For these purposes, various static and dynamic tenodesis splints have been applied by different SCI centers [5,6,7,8,9]. For example, Harvey [5] suggested an alternative splinting protocol; one for the opening phase and the other for the closing phase of the grip. For the opening phase splint, the wrist was held in 45° flexion, the second finger MCP joint in 90° flexion, and the thumb and second finger IP joints held in full extension. For the closing phase splint, the wrist was held in 45° extension, the second finger MCP and IP joints were held in 90° flexion, and the thumb IP joint held in full extension.

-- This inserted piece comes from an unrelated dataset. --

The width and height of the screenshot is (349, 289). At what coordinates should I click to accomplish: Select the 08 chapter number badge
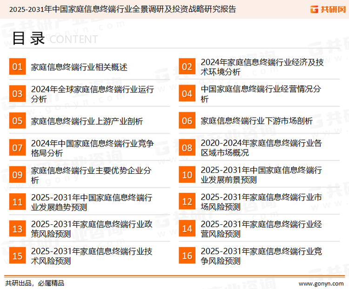[x=187, y=148]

Although several authors [5,6,7] suggested that these splints could enhance the effectiveness of passive tenodesis grip, there have been few reports providing evidence regarding the benefits of splinting or suggesting technical considerations for fabrication and application.

The aims of this study were to describe the natural course of the passive tenodesis grip in individuals with SCI who had no experience of splint application and to investigate related factors for a successful grip. The results of our study could serve as comparative data for future studies investigating the effectiveness and technical aspects of splint fabrication and application.

Methods

Participants

Participants of this study were recruited using a leaflet distributed in community wellness centers and physical training facilities frequently used by individuals with disabilities.

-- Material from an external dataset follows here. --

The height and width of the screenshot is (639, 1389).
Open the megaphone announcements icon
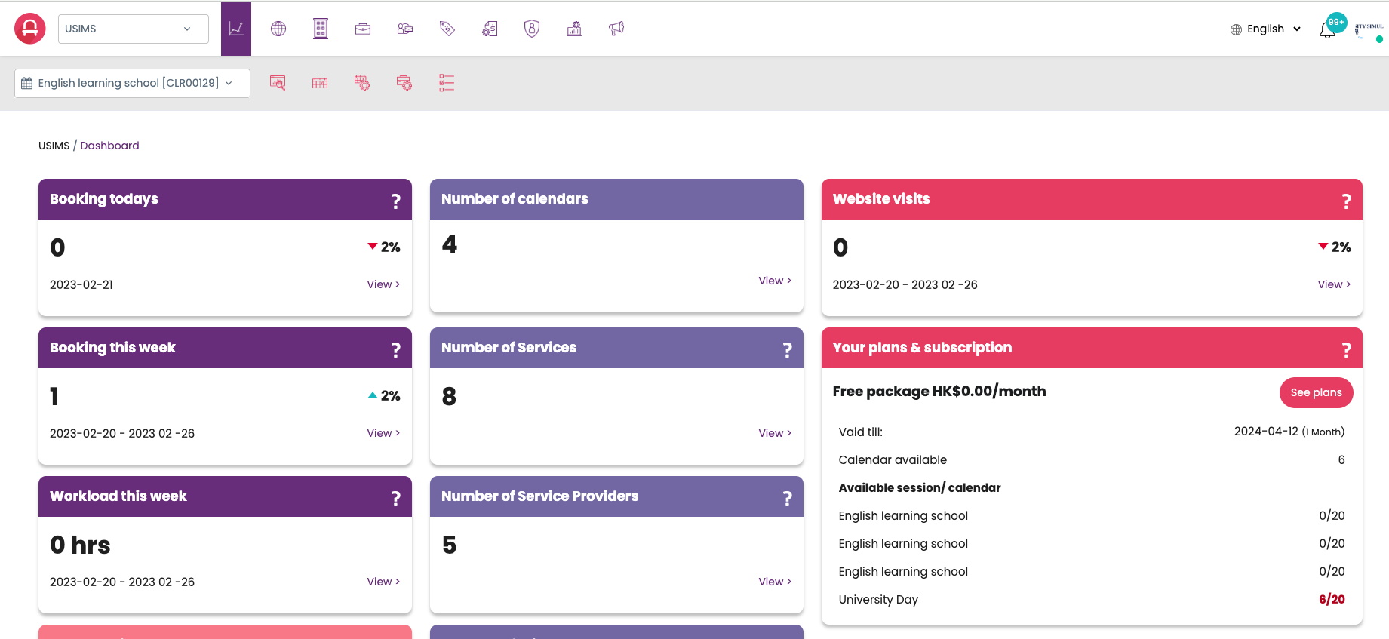tap(616, 29)
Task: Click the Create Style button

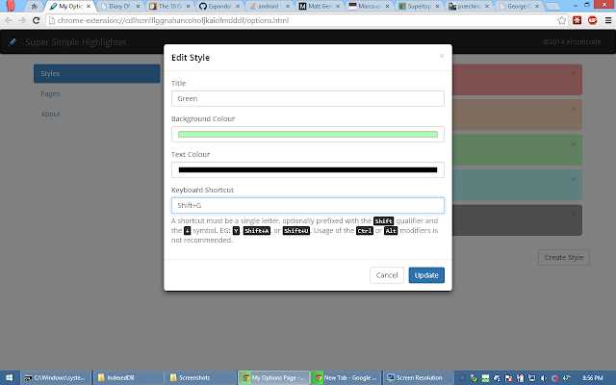Action: pyautogui.click(x=564, y=257)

The following inclusion criteria were applied.

  1. -

    Cervical SCI with paralysis in the hands

  2. -

    Time from onset of more than 1 year

  3. -

    No experience of upper extremity splint application for any purpose reported by the participants

  4. -

    No combined peripheral or central nervous system disease or injury involving the upper extremity

In total, 174 community-dwelling individuals with cervical SCI were recruited and screened for this study. The participants agreed to the purpose and procedures of this study and completed a consent form. The hands of the participants were included for analysis if they were compatible with the following criteria.

  1. -

    Grade 3 or higher on the wrist extensor manual muscle test

  2. -

    No palpable or observable contraction in both intrinsic and extrinsic hand muscles

A neurologic examination was performed using the International Standards for Neurological Classification of SCI for participants who had at least one hand analyzed for this study. The institutional review board of Seoul National University Hospital approved this study (1504-023-662), and all the methods adhered to the principles of the Declaration of Helsinki.

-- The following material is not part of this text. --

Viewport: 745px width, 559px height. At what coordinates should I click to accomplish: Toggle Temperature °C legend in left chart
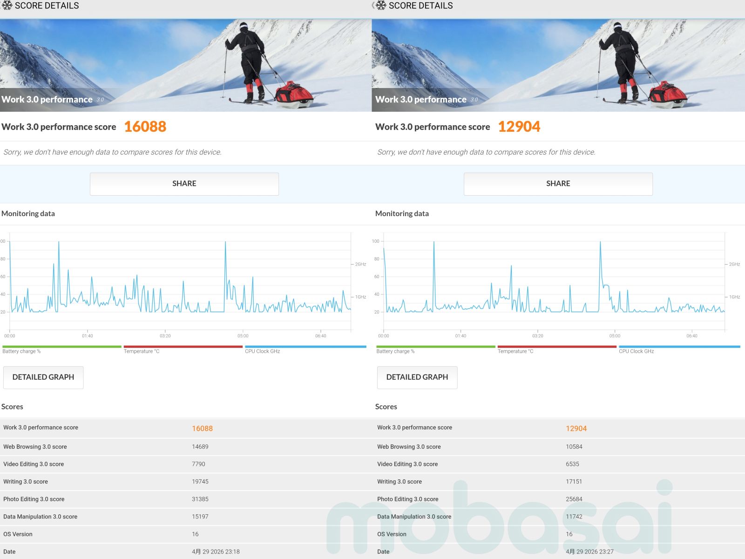point(183,349)
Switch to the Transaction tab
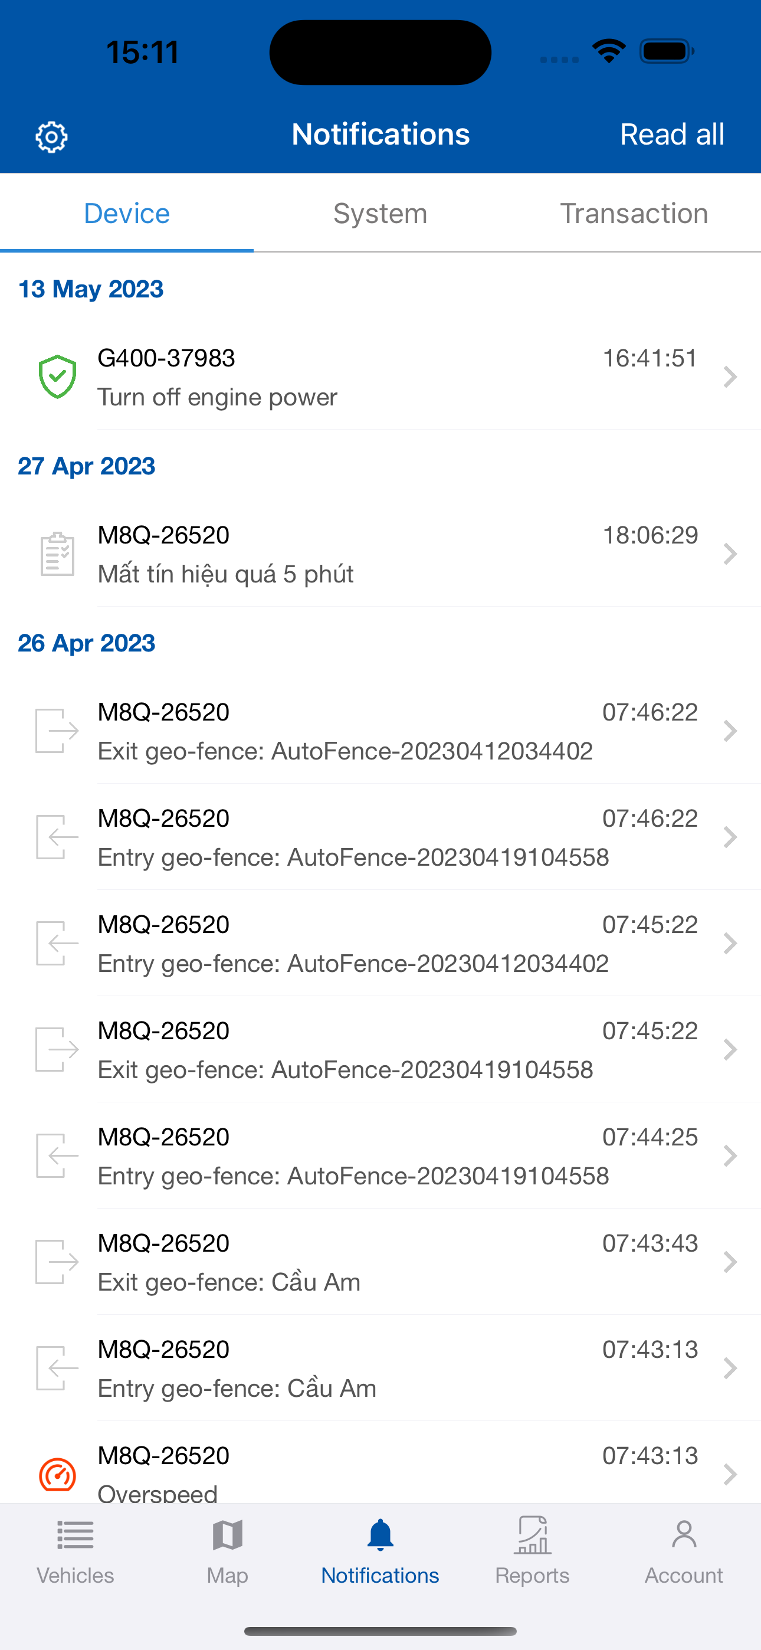The width and height of the screenshot is (761, 1650). coord(634,213)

Assessment of passive tenodesis grip

The participants placed their forearms on the table with their palms facing the floor. In this position, the participants were requested to relax their wrists, which resulted in gravity-assisted wrist palmar flexion. Subsequently, they were asked to maximally extend their wrists. As shown in Fig. 1, voluntary wrist extension causes CMC joint flexion, first MP joint flexion, thumb IP joint flexion, second MP joint flexion, second proximal interphalangeal (PIP) joint flexion, and second distal interphalangeal (DIP) joint flexion simultaneously, which directs the thumb to the index finger, resulting in lateral grip.

Fig. 1
figure 1

Assessment of tenodesis lateral grip in the opening (a) and closing (b) phase

When there was space between the thumb and index finger yielded by gravity-assisted wrist palmar flexion, the opening phase of the passive tenodesis grip was regarded as successful. However, when there was no space between the thumb and index finger through wrist palmar flexion, the opening phase of the grip was regarded as a failure. When the thumb touched any part of the second finger with maximal voluntary wrist dorsiflexion, the closing phase of the grip was regarded as successful. When the thumb did not touch the second finger, the closing phase of the grip was regarded as a failure.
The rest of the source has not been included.